+++ Data for this task +++
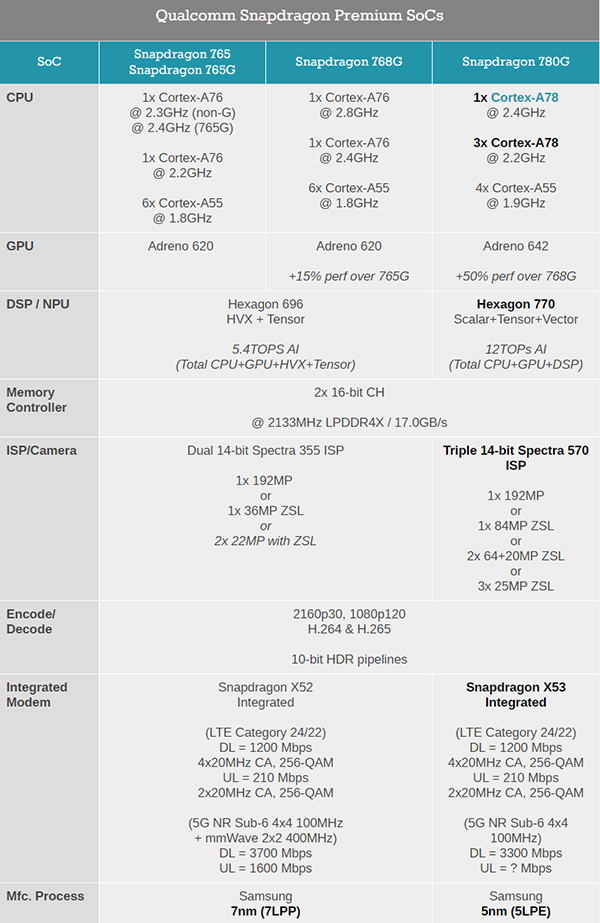This screenshot has height=923, width=600.
Task: Select the Mfc. Process row label
Action: (46, 896)
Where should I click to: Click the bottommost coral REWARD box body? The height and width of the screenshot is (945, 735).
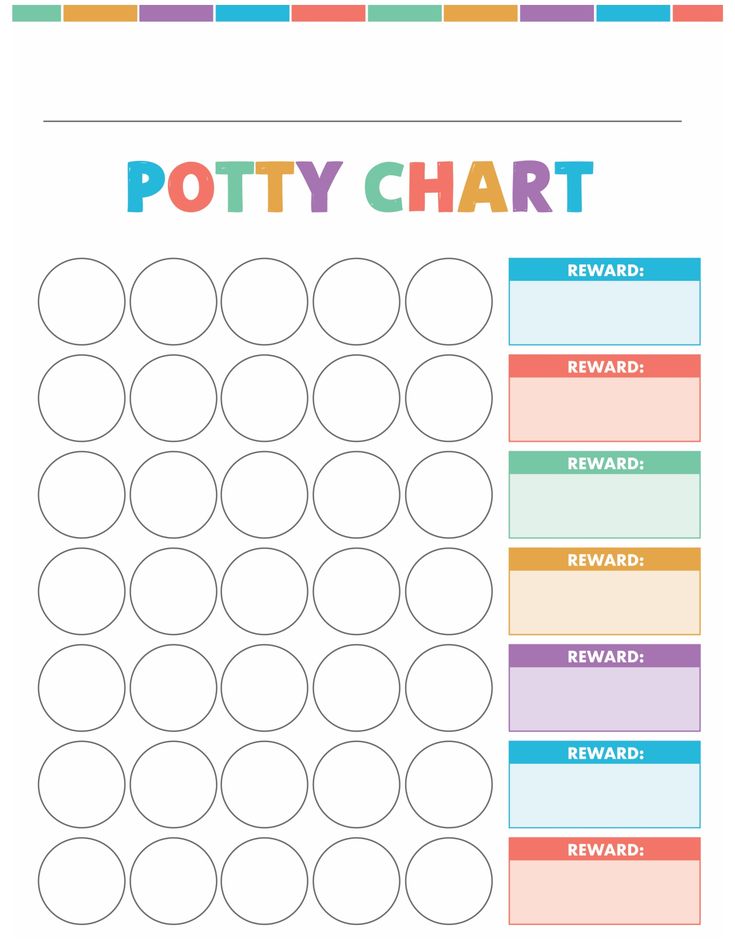click(604, 891)
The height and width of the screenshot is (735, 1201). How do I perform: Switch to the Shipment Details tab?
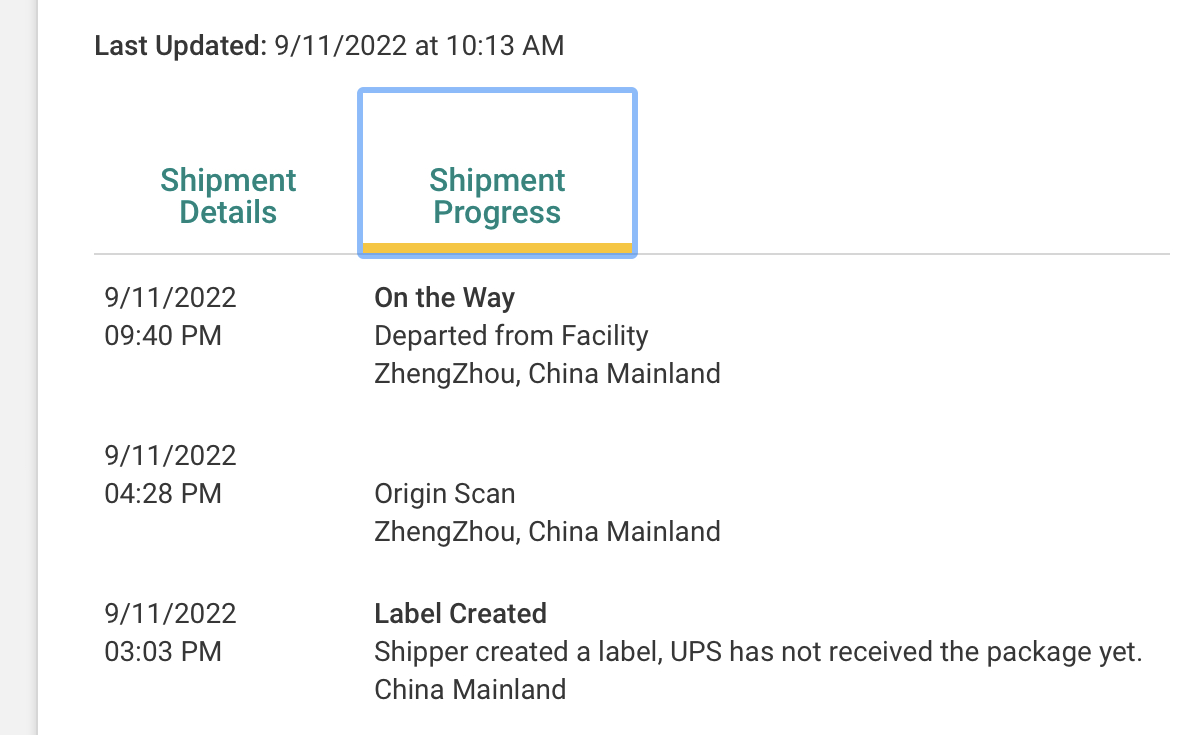tap(228, 196)
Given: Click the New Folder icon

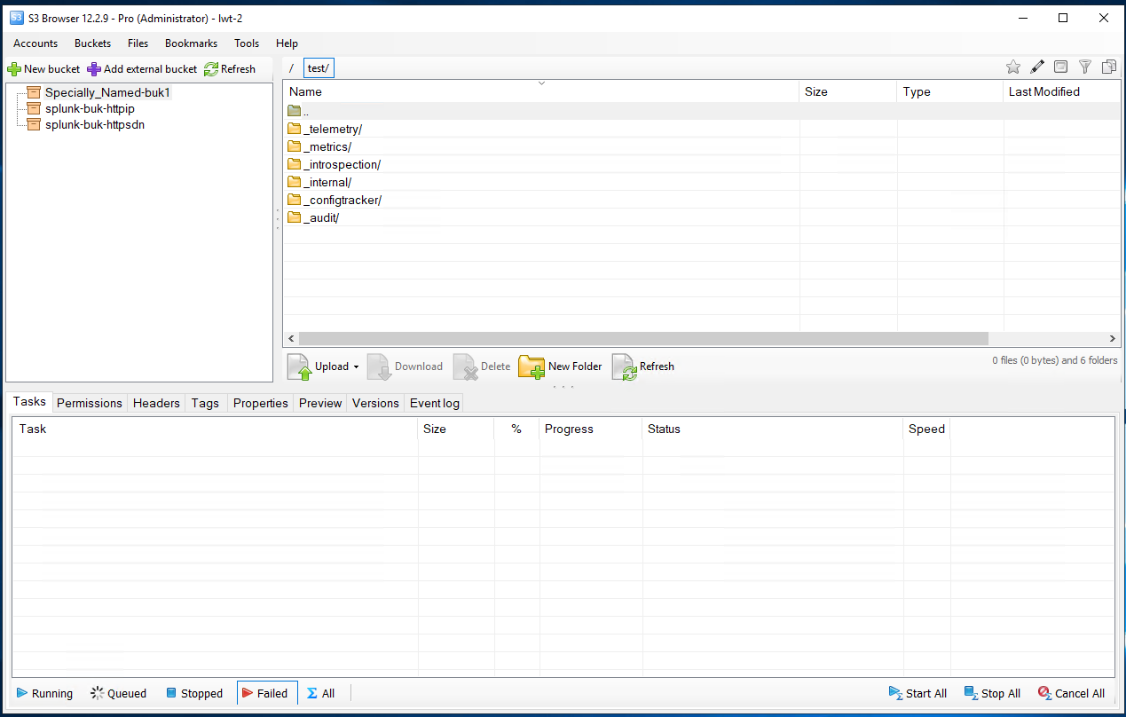Looking at the screenshot, I should pyautogui.click(x=531, y=367).
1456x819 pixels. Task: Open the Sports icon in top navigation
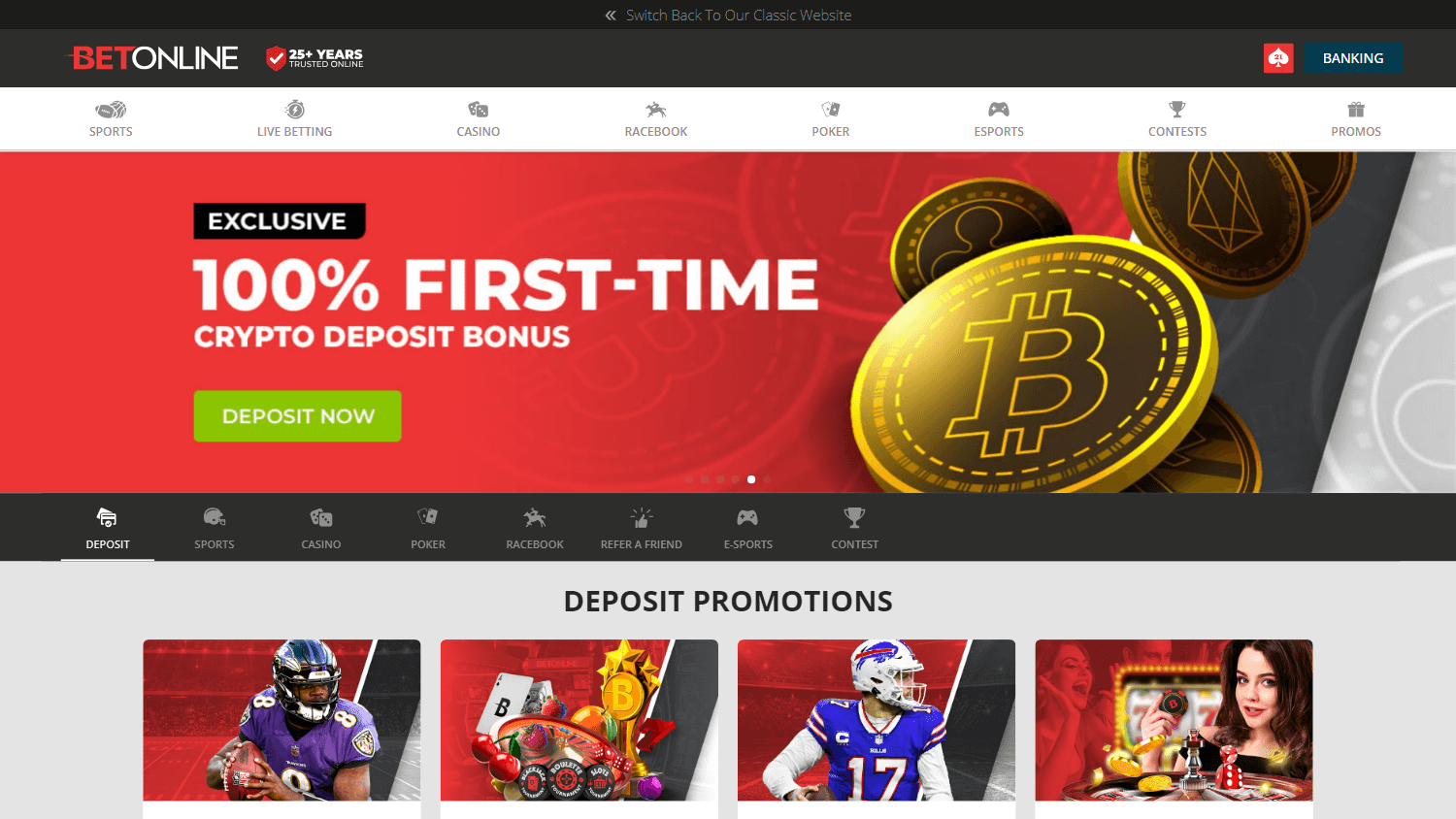[111, 110]
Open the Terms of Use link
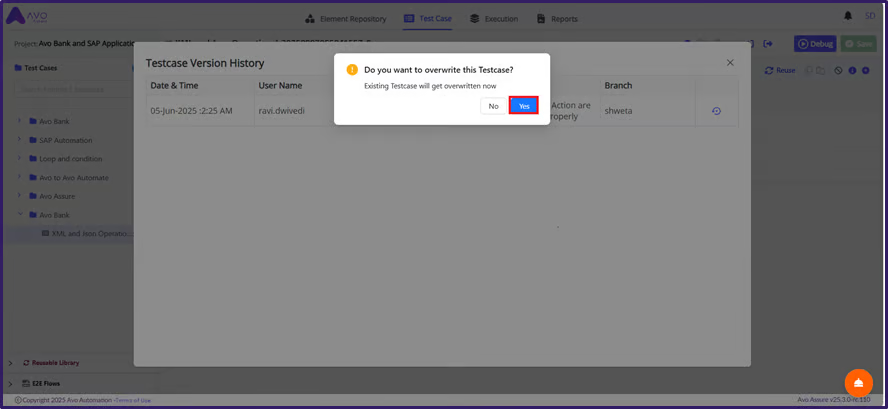The width and height of the screenshot is (888, 409). (133, 400)
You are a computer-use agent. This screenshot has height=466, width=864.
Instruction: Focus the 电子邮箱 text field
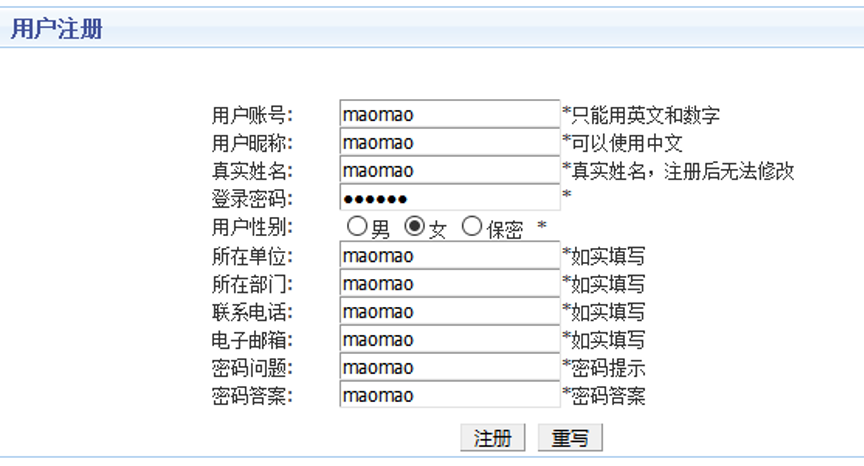point(449,340)
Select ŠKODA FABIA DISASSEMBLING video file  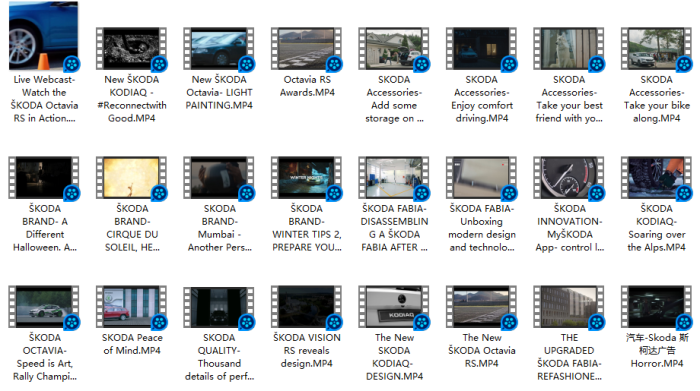coord(394,178)
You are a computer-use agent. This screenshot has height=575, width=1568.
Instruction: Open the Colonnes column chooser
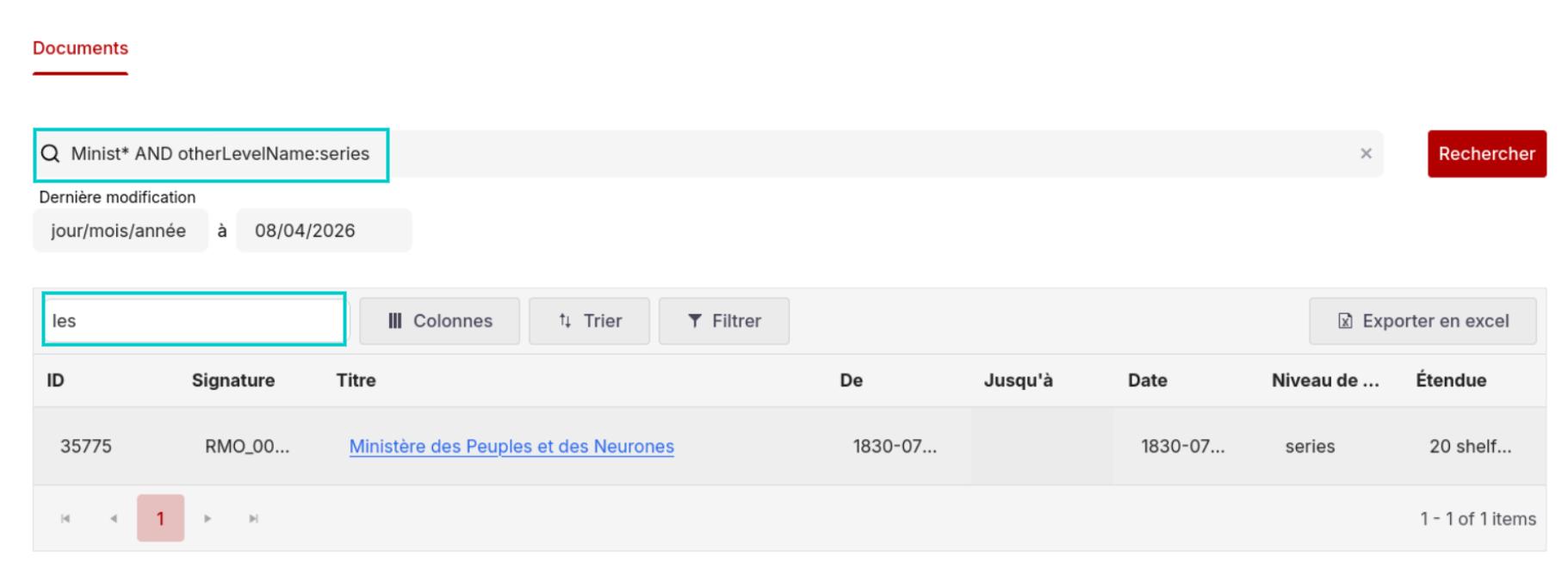click(439, 321)
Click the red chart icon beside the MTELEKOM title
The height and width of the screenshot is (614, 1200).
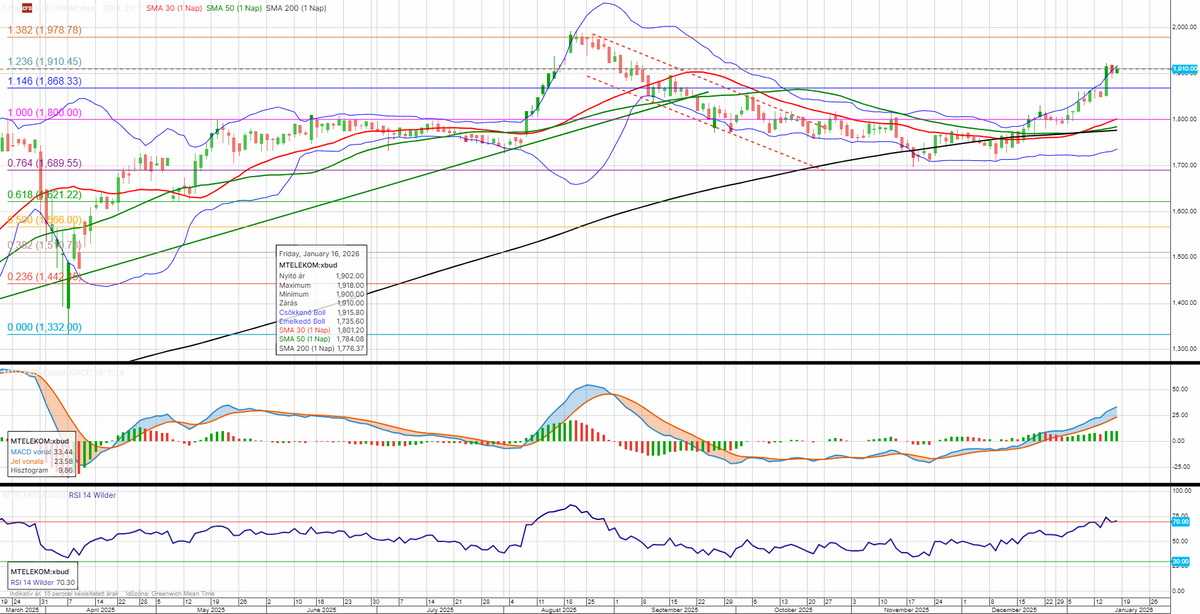pos(13,7)
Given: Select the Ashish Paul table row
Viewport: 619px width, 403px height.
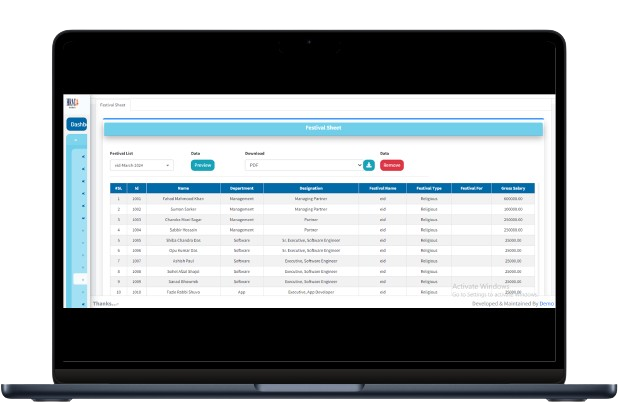Looking at the screenshot, I should [x=183, y=260].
+++
▸ **What the exercise asks**: Pictures don't belong in the copy. Retype exactly the lines from the one with "The height and width of the screenshot is (614, 1200)." through the last line of the records.

▸ **Task output**:
The height and width of the screenshot is (614, 1200).
pos(13,7)
Given: Select the Ashish Paul table row
Viewport: 619px width, 403px height.
Looking at the screenshot, I should [x=183, y=260].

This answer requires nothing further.